PARQUET-1372: Add an API to allow writing RowGroups based on size #484

majetideepak · 2018-08-13T13:44:17Z

I split the changes into multiple commits to ease the review.
Used the example program to test the new API.
I will add unit tests once we converge on the API after review.
Thanks to @AnatoliShein for collaborating with the API design.

jamesclampffer · 2018-08-13T15:30:05Z

examples/low-level-api/reader-writer2.cc

+#include <cassert>
+#include <fstream>
+#include <iostream>
+#include <list>


nit: Doesn't look like you're using anything from list in here. Maybe I am missing something implicit.

Could be result of copy-paste, IWYU could confirm

Will check and fix!

jamesclampffer · 2018-08-13T15:32:37Z

src/parquet/file_writer.h

+// All the values are compressed and stored in memory
+// Values are written to the file on Close
+
+class PARQUET_EXPORT RowGroupWriter2 {


A name like "FixedSizeRowGroupWriter", really anything other than 2, would be a little more intuitive in the public API.

Agreed about the name. Something like ContinuousRowGroupWriter might work a bit better though since we now allow writing to each column multiple times, and this way suffix "2" can be replaced in all other locations with something like "_cont". "Repeated" might work too.

Agree that RowGroupWriter2 is not a good name.

Why do we need a new class? It's not clear to me that it's needed

The current RowGroupWriter class has virtual ColumnWriter* NextColumn() = 0; which does not fit well with the use case here which is to be able to write to a column chunk any number of times (can cycle around all column chunks any number of times) and also any order.
The current RowGroupWriter requires us to write a column chunk at one go and move to the immediate next column.
We need the following external API to support this use case.
virtual ColumnWriter* get_column(i) = 0;
The new RowGroupWriter2 has different semantics in this aspect.

I am not tied to this name. Will change to FixedSizeRowGroupWriter

jamesclampffer · 2018-08-13T15:34:48Z

src/parquet/file_writer.h

+    virtual int num_columns() const = 0;
+    virtual int64_t num_rows() const = 0;
+    virtual int64_t current_compressed_bytes() const = 0;
+    virtual ColumnWriter* get_column(int i) const = 0;


If the ColumnWriter can indirectly touch the RowGroupWriter's internal state it'd be best to return a const ColumnWriter* from the const accessor.

jamesclampffer · 2018-08-13T15:41:25Z

src/parquet/file_writer.h

@@ -102,6 +144,8 @@ class PARQUET_EXPORT ParquetFileWriter {

    virtual RowGroupWriter* AppendRowGroup() = 0;

+    virtual RowGroupWriter2* AppendRowGroup2() = 0;
+


Consider a subclass for writing fixed size rowgroups that overrides AppendRowGroup or take a param in the ParquetFileWriter ctor that determines how it wants to pack rowgroups. That way whatever client code is pushing tuples in doesn't have to care about the on-disk layout after the writer is created.

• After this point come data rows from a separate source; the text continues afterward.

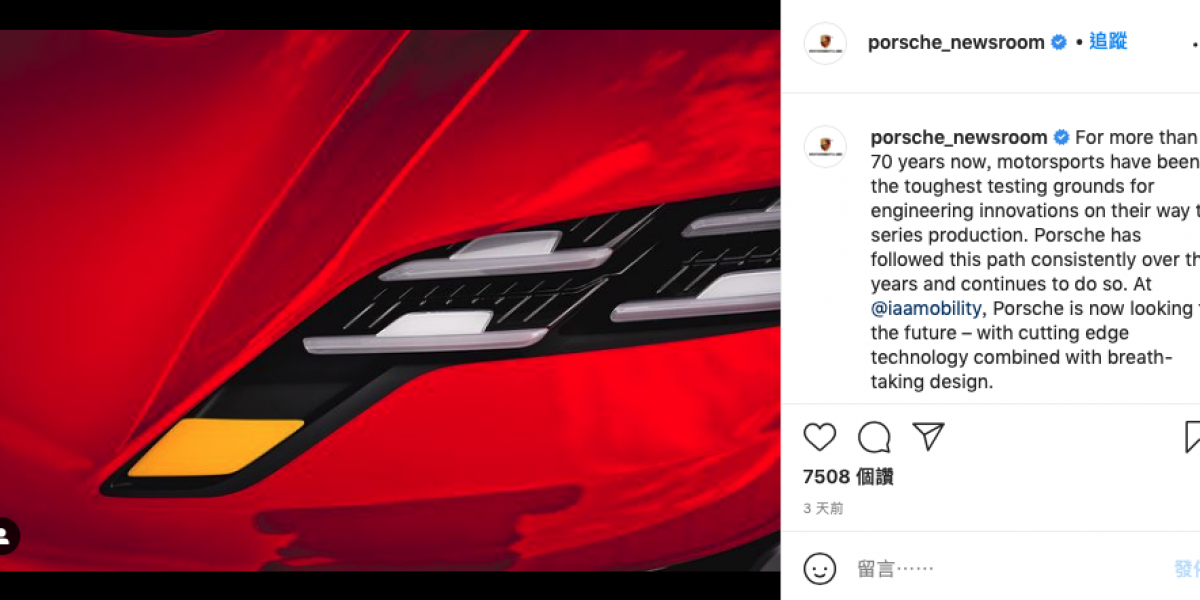This screenshot has width=1200, height=600.
Task: Click the verified badge in the post header
Action: 1059,43
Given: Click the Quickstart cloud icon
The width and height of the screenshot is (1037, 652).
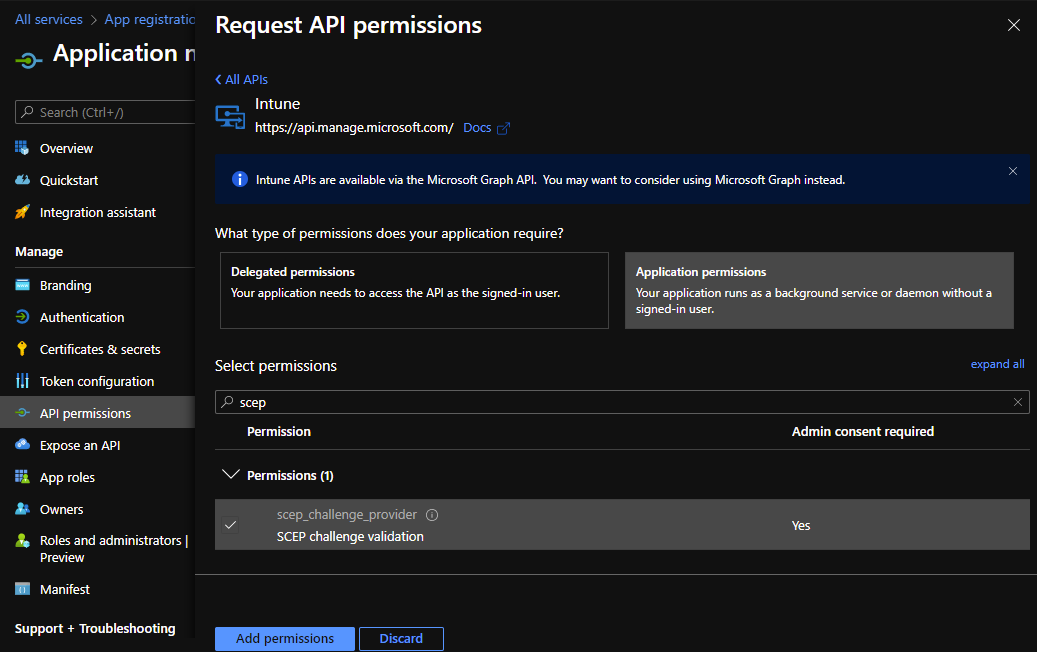Looking at the screenshot, I should [x=22, y=180].
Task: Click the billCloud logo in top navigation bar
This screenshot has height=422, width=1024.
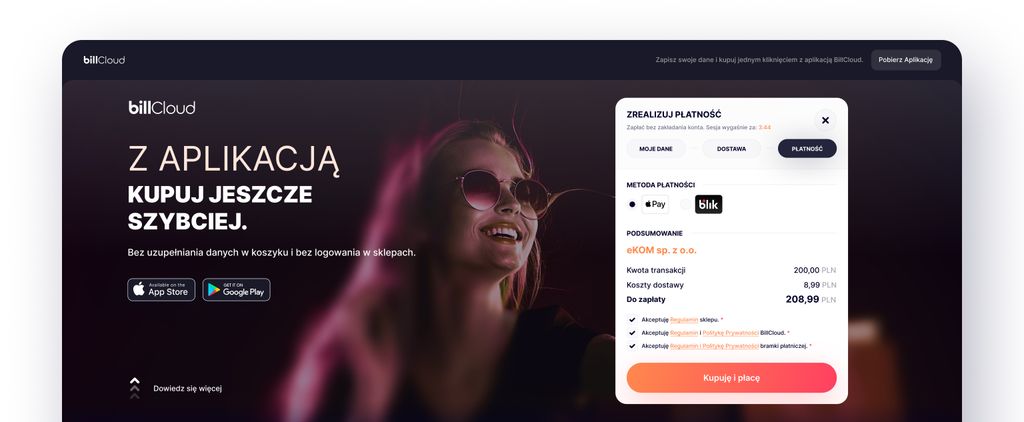Action: (x=104, y=60)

Agreed. I think these details should be handled in the WriterProperties and the API of RowGroupWriter should be able to indicate to the caller whether it is "safe" to continue writing, or whether the current row group needs to be terminated and flushed

This will restrict the clients from being able to loosely or tightly bound a RowGroup size.
Example: Clients might want to write a row at a time or a batch at a time or do both adaptively to achieve their target RowGroup size.
Clients requirements may vary based on a strict upper bound or a loose upper bound as well.

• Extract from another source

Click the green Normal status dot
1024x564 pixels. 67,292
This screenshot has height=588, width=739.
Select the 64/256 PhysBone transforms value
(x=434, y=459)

Edit: I might have misunderstood your comments. If the proposal is to use the current RowGroupWriter and extend it, then it all boils down to how we can extend the current RowGroupWriter API to write multiple column chunks.

wesm

It's great to add this functionality, but I think we should spend some energy to determine what is the best API for end users and results in more maintainable code. We also need some unit tests

wesm · 2018-08-15T13:25:48Z

examples/low-level-api/reader-writer2.cc

+#include <cassert>
+#include <fstream>
+#include <iostream>
+#include <list>


Could be result of copy-paste, IWYU could confirm

wesm · 2018-08-15T13:26:39Z

examples/low-level-api/reader-writer2.cc

+  std::cout << "Parquet Writing and Reading Complete" << std::endl;
+
+  return 0;
+}


Is there a way to reuse code between this file and the other read/write example?

The two examples are quite different. The other example writes a single row group with a predetermined number of rows. I can move the schema creation part to a common header.

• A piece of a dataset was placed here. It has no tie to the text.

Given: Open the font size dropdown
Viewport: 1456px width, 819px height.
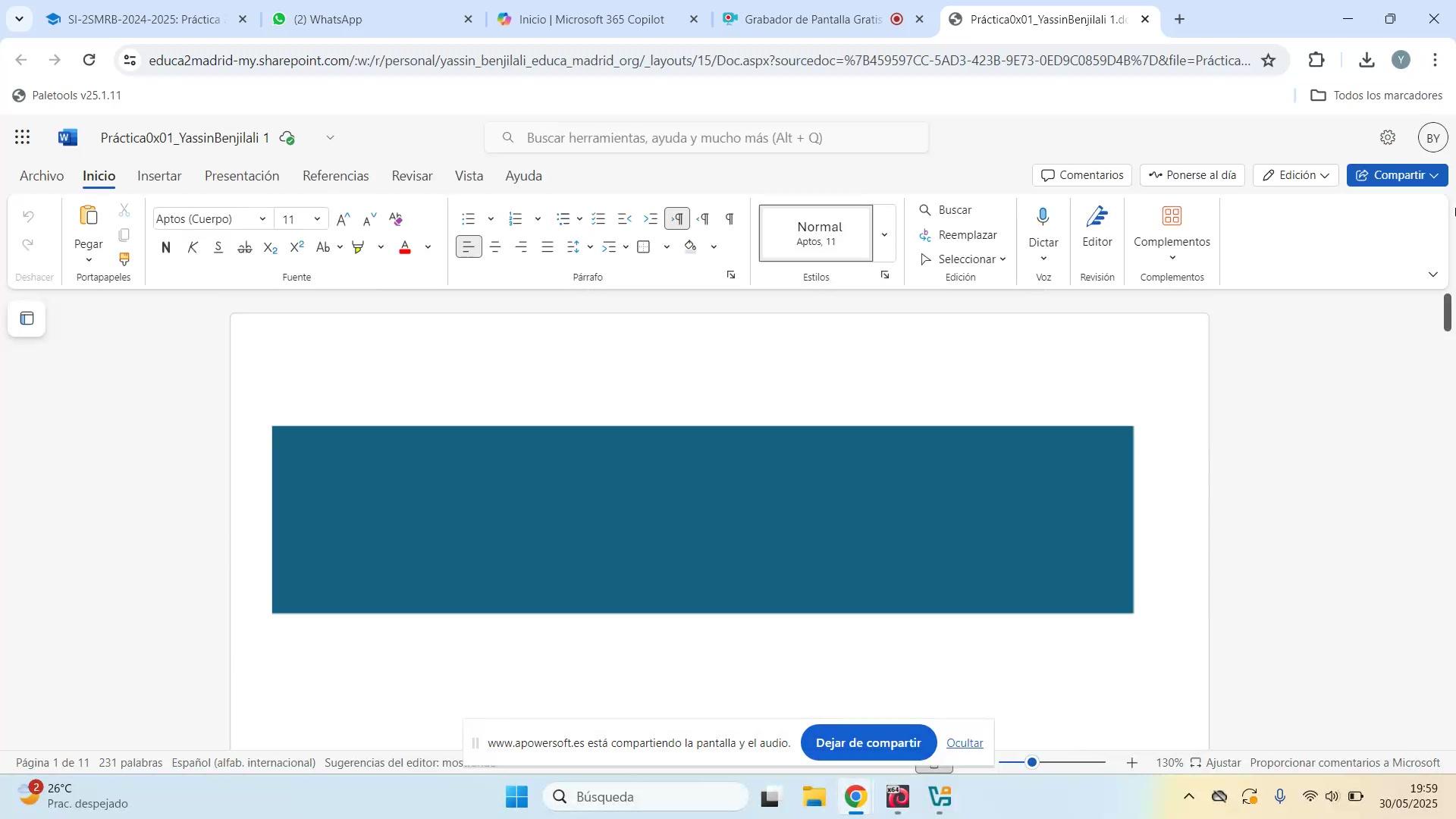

wesm · 2018-08-15T13:27:13Z

src/parquet/column_writer.cc

@@ -294,6 +295,8 @@ ColumnWriter::ColumnWriter(ColumnChunkMetaDataBuilder* metadata,
      num_buffered_encoded_values_(0),
      rows_written_(0),
      total_bytes_written_(0),
+      current_compressed_bytes_(0),
+      flush_on_close_(flush_on_close),


Would it be better to make this part of WriterProperties?

It will depend on what RowGroupWriter API we provide to the users. If parquet-cpp takes the responsibility of bounding RowGroup sizes (which I think is not in its scope based on the example above), then this can be.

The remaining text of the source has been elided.